Stored data:
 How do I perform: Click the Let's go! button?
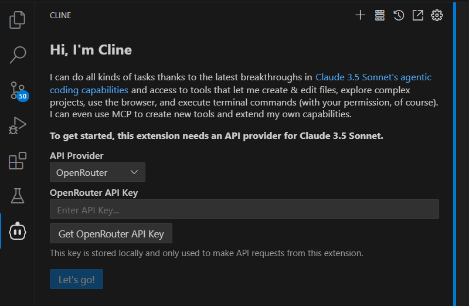coord(76,280)
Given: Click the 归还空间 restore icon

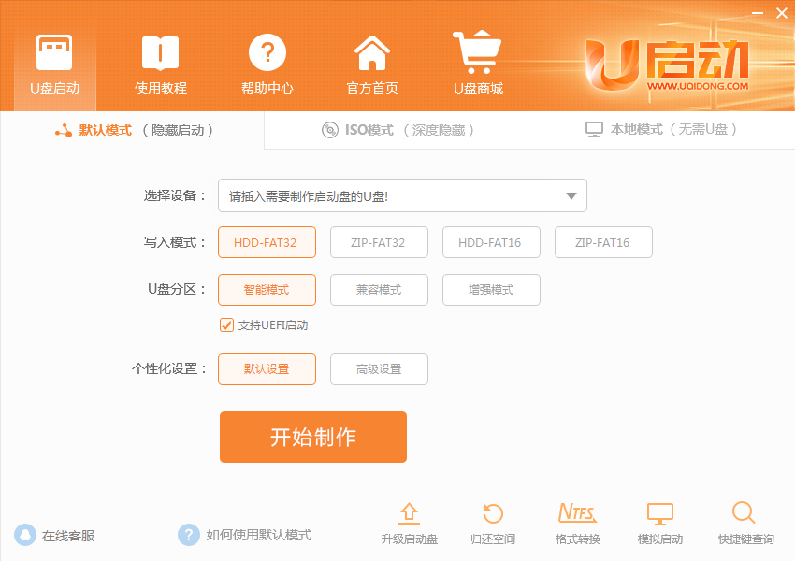Looking at the screenshot, I should pyautogui.click(x=492, y=513).
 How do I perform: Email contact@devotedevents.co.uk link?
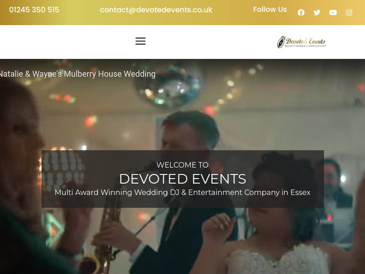click(x=156, y=10)
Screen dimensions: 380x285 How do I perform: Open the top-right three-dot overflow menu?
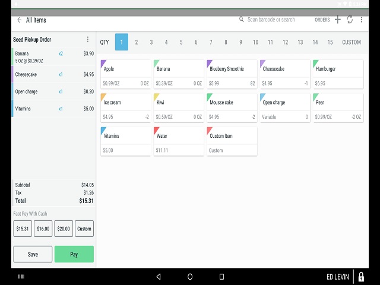(362, 20)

◆ Your task ◆
The lines to copy begin at the one containing "How do I perform: Email" and end at the last line of the records. Set down exactly those lines and no others, both ends included, and omit all pictures.

◆ Response ◆
 How do I perform: Email contact@devotedevents.co.uk link?
click(x=156, y=10)
Screen dimensions: 380x285 How do I perform: Open the top-right three-dot overflow menu?
(362, 20)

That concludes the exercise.